=== Begin Enclosure ===

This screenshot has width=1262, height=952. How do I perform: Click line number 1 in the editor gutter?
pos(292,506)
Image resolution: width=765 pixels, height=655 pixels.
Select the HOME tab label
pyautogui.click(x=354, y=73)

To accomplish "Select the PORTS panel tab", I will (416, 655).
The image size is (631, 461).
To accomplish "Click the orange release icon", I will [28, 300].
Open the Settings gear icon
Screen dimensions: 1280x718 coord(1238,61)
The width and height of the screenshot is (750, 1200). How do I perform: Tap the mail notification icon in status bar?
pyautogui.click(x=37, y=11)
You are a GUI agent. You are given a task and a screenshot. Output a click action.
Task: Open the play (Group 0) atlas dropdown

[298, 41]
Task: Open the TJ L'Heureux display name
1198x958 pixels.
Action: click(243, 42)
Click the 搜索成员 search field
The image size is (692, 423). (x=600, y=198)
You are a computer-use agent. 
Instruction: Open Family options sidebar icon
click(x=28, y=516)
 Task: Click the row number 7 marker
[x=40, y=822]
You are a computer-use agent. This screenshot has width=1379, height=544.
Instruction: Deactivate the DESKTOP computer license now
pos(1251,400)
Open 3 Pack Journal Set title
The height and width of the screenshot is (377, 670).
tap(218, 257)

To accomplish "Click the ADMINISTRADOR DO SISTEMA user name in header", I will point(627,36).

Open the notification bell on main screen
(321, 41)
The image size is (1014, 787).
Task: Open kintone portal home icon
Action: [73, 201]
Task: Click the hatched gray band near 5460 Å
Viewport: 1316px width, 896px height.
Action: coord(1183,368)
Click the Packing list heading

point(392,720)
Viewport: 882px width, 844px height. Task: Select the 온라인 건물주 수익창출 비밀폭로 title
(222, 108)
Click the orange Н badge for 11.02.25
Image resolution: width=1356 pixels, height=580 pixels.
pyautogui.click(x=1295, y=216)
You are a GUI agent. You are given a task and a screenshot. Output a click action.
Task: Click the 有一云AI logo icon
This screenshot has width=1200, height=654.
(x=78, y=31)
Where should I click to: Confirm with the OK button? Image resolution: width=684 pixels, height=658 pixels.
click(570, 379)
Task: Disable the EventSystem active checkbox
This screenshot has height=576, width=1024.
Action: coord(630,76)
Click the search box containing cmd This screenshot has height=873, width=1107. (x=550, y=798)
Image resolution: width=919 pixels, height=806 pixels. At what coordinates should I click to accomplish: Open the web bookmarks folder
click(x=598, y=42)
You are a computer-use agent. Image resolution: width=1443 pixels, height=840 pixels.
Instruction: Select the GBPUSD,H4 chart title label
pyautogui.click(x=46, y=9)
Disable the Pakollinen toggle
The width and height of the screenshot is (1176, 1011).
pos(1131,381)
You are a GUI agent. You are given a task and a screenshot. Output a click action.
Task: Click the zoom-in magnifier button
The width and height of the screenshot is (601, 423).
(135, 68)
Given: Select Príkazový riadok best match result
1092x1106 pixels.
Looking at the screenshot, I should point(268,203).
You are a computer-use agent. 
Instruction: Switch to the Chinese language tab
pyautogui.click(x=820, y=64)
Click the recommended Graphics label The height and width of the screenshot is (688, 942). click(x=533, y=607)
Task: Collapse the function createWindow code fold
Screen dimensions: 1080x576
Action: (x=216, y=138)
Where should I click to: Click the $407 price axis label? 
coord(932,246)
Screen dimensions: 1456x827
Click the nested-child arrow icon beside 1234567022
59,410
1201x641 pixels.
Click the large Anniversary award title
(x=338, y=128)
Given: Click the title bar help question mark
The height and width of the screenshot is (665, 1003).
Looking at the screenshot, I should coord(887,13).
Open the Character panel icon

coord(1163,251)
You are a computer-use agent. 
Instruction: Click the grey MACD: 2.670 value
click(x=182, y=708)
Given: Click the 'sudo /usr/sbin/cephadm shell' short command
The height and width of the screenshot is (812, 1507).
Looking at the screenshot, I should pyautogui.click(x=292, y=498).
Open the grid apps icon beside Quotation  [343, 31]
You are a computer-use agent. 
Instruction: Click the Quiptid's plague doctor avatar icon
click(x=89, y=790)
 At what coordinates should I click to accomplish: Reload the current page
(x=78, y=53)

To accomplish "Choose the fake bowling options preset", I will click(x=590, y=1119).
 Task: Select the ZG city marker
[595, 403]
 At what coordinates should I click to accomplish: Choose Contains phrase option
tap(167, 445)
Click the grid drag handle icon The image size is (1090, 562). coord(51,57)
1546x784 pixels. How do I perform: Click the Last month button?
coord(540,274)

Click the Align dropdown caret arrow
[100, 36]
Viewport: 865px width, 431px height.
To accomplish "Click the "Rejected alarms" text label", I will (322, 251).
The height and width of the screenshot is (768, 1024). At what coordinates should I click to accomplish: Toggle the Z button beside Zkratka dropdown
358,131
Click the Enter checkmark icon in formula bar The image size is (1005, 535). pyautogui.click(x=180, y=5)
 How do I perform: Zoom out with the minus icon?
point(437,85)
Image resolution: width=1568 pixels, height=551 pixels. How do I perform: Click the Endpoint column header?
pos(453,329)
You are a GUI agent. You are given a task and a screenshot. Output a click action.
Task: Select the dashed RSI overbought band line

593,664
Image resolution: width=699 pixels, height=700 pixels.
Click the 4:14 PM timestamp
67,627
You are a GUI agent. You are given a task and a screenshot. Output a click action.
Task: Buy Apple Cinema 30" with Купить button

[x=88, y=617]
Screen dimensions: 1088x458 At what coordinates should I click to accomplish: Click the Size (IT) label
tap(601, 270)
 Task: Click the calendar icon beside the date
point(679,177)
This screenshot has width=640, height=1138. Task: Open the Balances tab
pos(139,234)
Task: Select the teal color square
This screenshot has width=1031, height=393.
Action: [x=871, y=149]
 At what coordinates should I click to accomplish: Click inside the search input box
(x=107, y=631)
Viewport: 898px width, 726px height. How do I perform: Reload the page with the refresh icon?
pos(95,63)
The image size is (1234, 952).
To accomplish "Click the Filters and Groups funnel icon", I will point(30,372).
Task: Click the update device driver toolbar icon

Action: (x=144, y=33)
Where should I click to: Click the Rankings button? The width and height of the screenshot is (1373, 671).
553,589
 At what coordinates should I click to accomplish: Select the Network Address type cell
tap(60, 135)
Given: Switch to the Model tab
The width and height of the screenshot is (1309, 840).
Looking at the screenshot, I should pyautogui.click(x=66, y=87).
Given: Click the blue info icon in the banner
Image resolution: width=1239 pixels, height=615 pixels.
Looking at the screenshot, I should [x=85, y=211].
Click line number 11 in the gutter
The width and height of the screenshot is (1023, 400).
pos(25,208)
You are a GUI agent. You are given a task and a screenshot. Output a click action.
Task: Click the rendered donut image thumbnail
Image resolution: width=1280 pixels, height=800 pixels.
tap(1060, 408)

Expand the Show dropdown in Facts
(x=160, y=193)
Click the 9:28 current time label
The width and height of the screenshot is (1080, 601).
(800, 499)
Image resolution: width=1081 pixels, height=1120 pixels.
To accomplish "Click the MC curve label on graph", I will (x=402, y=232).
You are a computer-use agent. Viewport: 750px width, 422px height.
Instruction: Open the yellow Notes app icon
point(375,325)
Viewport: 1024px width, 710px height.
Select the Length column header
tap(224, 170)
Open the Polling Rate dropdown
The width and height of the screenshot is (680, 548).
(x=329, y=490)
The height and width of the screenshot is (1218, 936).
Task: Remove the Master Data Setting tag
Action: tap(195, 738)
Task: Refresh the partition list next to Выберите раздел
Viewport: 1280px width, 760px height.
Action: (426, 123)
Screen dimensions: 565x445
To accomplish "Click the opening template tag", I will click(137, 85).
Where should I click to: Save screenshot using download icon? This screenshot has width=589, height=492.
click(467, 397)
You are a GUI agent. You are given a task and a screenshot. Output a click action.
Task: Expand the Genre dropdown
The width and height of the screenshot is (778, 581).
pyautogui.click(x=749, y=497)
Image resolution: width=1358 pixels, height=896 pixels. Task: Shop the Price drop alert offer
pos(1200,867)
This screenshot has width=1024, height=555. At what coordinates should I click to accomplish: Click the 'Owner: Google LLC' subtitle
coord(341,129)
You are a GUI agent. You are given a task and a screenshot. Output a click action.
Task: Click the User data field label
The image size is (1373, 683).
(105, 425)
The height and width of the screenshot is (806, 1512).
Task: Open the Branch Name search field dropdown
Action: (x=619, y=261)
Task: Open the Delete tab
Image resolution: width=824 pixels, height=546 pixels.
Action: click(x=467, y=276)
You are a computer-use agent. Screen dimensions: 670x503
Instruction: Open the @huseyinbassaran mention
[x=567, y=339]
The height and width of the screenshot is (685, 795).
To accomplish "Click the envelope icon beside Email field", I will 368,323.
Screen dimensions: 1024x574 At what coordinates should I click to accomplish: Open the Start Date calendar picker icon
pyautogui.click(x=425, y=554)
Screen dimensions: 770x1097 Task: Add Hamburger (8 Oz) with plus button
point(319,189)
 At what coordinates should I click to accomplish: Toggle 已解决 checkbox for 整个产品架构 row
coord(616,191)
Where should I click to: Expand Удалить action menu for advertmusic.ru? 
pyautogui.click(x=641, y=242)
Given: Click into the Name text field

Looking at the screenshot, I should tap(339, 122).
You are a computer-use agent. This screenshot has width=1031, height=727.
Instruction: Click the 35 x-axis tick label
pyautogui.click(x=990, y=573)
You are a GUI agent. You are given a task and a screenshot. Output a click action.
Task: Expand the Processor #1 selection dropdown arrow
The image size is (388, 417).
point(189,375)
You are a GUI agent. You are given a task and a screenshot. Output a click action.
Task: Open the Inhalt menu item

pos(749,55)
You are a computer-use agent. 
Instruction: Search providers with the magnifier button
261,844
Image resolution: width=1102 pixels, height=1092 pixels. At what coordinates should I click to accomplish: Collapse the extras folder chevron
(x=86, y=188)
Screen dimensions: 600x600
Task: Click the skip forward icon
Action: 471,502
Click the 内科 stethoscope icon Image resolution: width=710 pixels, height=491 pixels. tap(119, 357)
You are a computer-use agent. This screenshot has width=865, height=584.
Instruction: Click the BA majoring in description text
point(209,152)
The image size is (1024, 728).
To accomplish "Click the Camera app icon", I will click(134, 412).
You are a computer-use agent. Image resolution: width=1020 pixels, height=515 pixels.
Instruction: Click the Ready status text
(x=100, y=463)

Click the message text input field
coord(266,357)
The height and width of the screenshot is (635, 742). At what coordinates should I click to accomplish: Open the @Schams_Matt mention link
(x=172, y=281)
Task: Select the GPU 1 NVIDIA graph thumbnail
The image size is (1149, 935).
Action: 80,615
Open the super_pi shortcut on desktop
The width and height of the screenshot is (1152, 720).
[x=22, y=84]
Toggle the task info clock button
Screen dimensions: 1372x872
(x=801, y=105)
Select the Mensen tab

=== End Enclosure ===

From the records above, print exactly the lines that run from the line with "Task: Click the rendered" to the line with "Open the Polling Rate dropdown", inclusive.

Task: Click the rendered donut image thumbnail
Image resolution: width=1280 pixels, height=800 pixels.
tap(1060, 408)

Expand the Show dropdown in Facts
(x=160, y=193)
Click the 9:28 current time label
The width and height of the screenshot is (1080, 601).
(800, 499)
Image resolution: width=1081 pixels, height=1120 pixels.
To accomplish "Click the MC curve label on graph", I will (x=402, y=232).
You are a computer-use agent. Viewport: 750px width, 422px height.
Instruction: Open the yellow Notes app icon
point(375,325)
Viewport: 1024px width, 710px height.
Select the Length column header
tap(224, 170)
Open the Polling Rate dropdown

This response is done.